→ Exercise aim
Set down every entry again word for word, please, but skip the pictures.
______________________________
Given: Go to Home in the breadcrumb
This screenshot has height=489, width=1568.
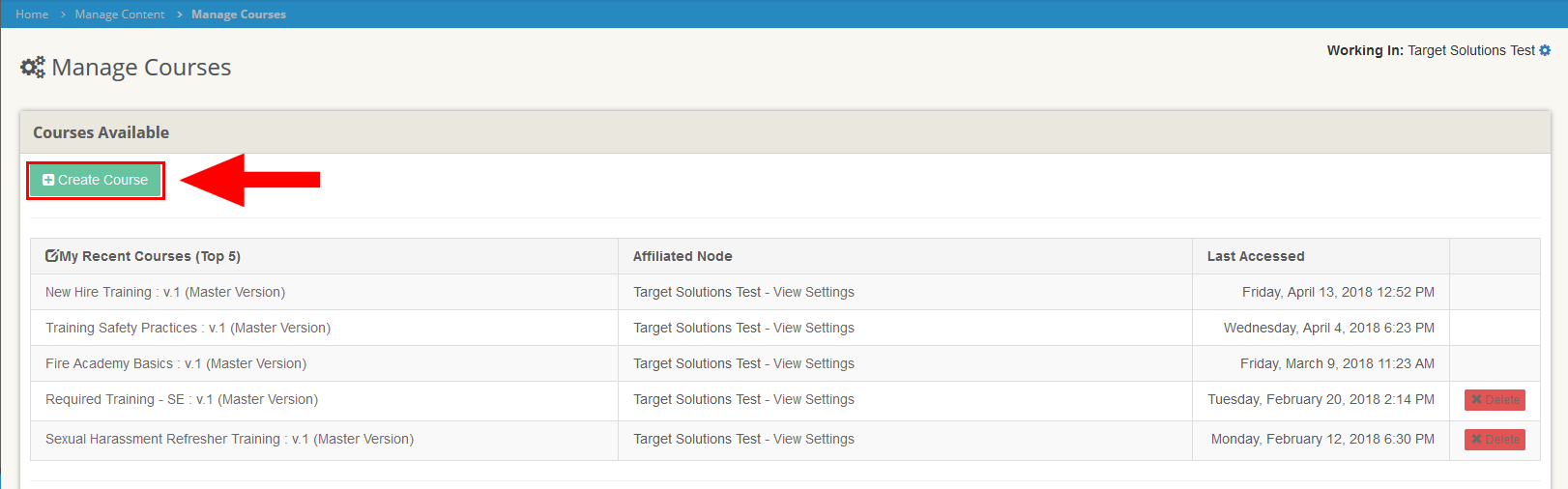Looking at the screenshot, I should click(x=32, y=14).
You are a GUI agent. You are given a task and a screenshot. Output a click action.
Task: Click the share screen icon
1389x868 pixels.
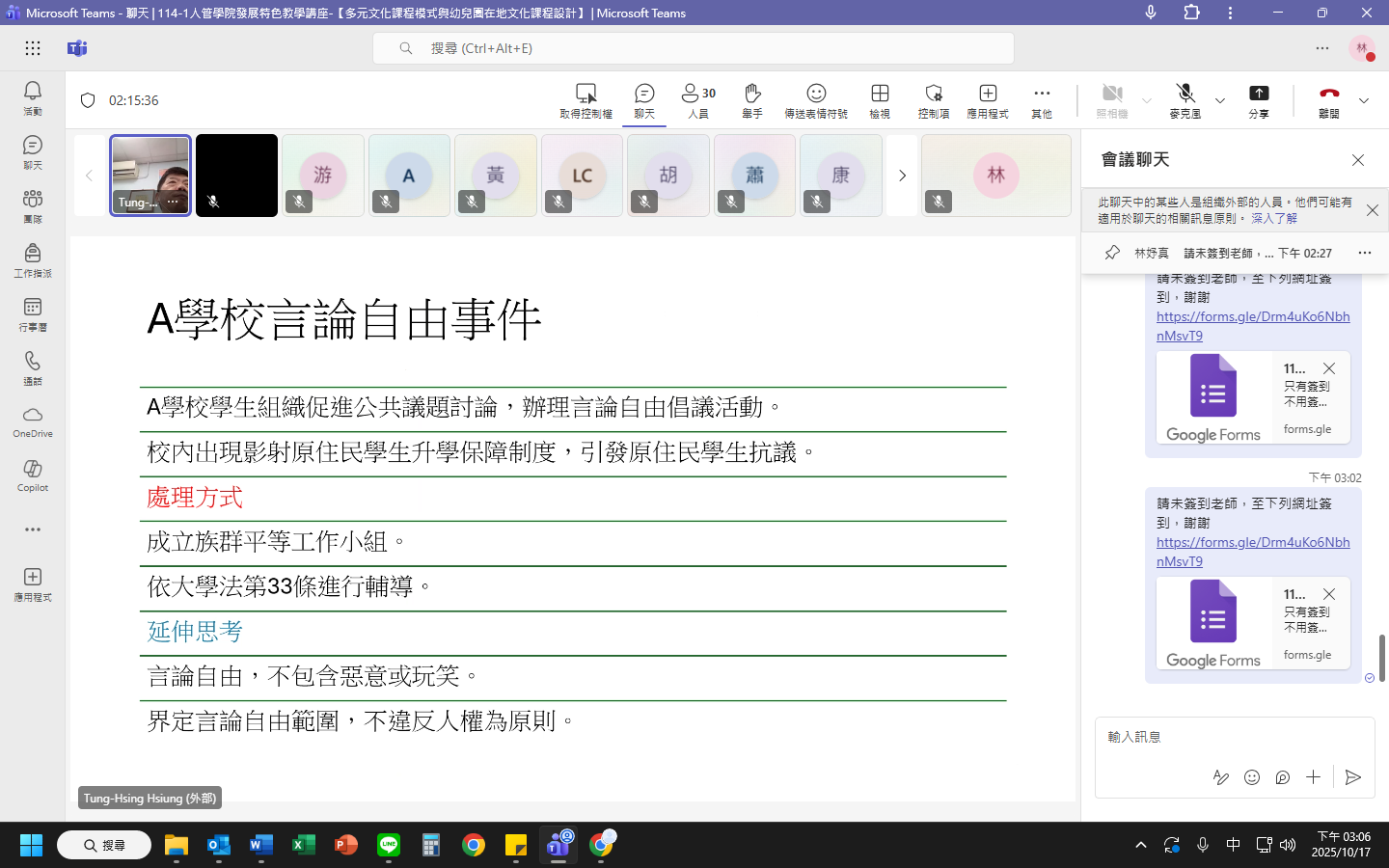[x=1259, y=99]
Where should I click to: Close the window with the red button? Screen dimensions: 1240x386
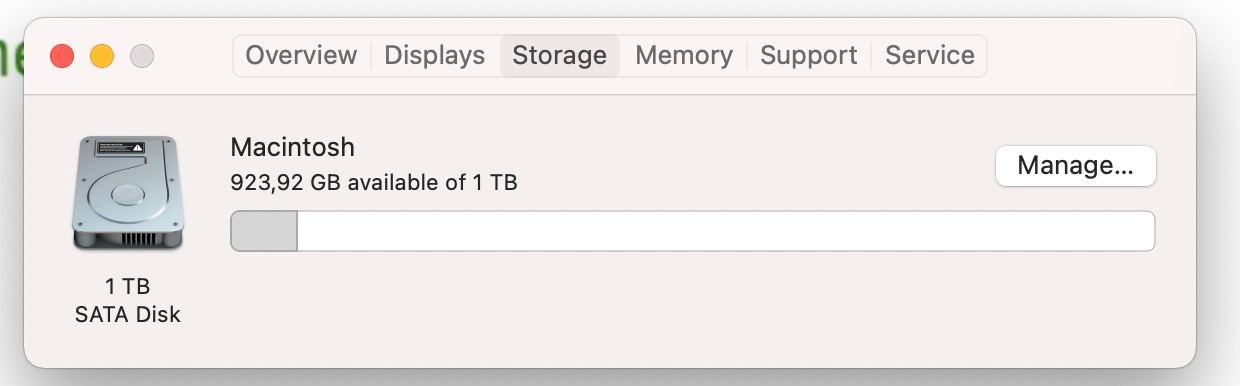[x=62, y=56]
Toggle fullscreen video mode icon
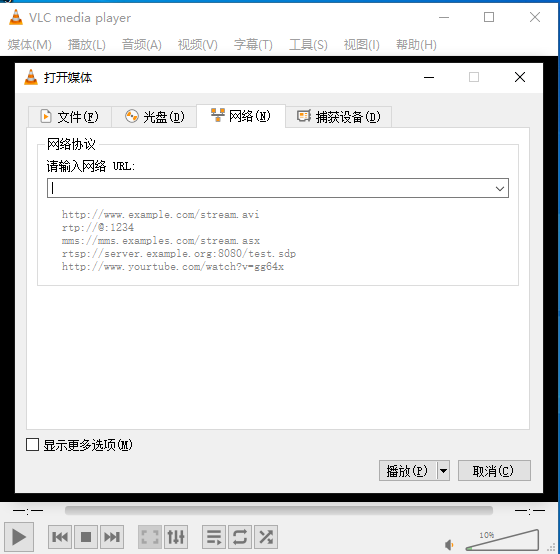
______________________________
→ Task solution
Given: Go to Home in the breadcrumb
This screenshot has height=489, width=1568.
Looking at the screenshot, I should click(x=32, y=14).
You are a GUI agent. You are given a task and a screenshot. Output a click action.
Task: Click the share screen icon
1389x868 pixels.
[x=1259, y=99]
Where should I click to: Close the window with the red button? Screen dimensions: 1240x386
[x=62, y=56]
Toggle fullscreen video mode icon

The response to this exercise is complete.